Data in this exercise:
- Opening Delimiter -

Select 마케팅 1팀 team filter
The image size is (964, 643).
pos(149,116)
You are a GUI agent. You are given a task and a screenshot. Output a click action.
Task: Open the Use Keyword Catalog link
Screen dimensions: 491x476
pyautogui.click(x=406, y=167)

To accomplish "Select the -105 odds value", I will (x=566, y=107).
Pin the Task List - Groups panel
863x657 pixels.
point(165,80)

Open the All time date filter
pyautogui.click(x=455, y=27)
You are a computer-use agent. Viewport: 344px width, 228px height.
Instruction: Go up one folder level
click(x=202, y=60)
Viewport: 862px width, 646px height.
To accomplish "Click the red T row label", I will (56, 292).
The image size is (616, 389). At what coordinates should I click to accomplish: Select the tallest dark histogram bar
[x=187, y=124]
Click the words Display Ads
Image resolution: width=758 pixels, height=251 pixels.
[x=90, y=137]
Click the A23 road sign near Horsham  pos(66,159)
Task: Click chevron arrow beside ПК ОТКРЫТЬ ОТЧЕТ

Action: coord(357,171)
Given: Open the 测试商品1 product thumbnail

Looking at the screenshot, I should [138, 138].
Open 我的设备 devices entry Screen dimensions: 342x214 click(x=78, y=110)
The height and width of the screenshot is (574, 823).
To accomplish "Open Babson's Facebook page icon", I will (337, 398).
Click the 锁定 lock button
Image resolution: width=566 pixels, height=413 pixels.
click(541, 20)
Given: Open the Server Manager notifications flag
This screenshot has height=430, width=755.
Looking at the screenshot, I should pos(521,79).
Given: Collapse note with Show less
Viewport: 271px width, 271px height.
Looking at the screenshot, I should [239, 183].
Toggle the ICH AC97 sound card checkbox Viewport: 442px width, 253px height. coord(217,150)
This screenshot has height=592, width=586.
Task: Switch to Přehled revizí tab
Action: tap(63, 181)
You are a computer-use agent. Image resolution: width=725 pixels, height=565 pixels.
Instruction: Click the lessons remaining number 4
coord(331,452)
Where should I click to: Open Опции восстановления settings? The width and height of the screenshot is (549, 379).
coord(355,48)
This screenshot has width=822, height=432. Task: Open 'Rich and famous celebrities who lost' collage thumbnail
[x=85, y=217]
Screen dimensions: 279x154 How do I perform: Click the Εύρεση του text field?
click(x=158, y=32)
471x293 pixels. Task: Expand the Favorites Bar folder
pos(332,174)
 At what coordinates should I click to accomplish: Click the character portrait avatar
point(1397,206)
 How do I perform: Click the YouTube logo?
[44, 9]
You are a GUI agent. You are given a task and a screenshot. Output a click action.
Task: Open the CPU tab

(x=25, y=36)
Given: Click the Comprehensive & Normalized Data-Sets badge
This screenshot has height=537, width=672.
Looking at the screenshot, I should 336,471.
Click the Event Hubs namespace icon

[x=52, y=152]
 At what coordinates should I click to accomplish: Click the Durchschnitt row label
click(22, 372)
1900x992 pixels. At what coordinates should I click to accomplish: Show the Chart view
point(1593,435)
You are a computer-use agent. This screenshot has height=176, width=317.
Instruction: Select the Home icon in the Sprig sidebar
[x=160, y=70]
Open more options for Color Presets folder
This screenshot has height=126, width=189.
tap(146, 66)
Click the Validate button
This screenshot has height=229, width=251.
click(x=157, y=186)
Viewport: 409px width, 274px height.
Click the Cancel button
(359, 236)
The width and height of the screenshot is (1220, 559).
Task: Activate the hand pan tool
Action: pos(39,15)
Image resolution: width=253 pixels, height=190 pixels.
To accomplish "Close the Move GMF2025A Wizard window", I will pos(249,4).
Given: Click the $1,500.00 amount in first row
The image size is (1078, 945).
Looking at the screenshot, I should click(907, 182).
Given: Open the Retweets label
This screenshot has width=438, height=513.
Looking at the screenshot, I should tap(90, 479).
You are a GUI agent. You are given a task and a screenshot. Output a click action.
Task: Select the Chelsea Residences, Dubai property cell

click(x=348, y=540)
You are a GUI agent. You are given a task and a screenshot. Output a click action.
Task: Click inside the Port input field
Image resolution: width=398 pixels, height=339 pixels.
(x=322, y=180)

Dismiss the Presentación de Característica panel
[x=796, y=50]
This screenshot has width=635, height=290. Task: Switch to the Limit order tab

- Closing Delimiter -

The task:
Reproduce exactly the line that contains "Dismiss the Presentación" together with each line after it to the end of the entries; include no other lines.

Exercise output:
Dismiss the Presentación de Característica panel
[x=796, y=50]
This screenshot has width=635, height=290. Task: Switch to the Limit order tab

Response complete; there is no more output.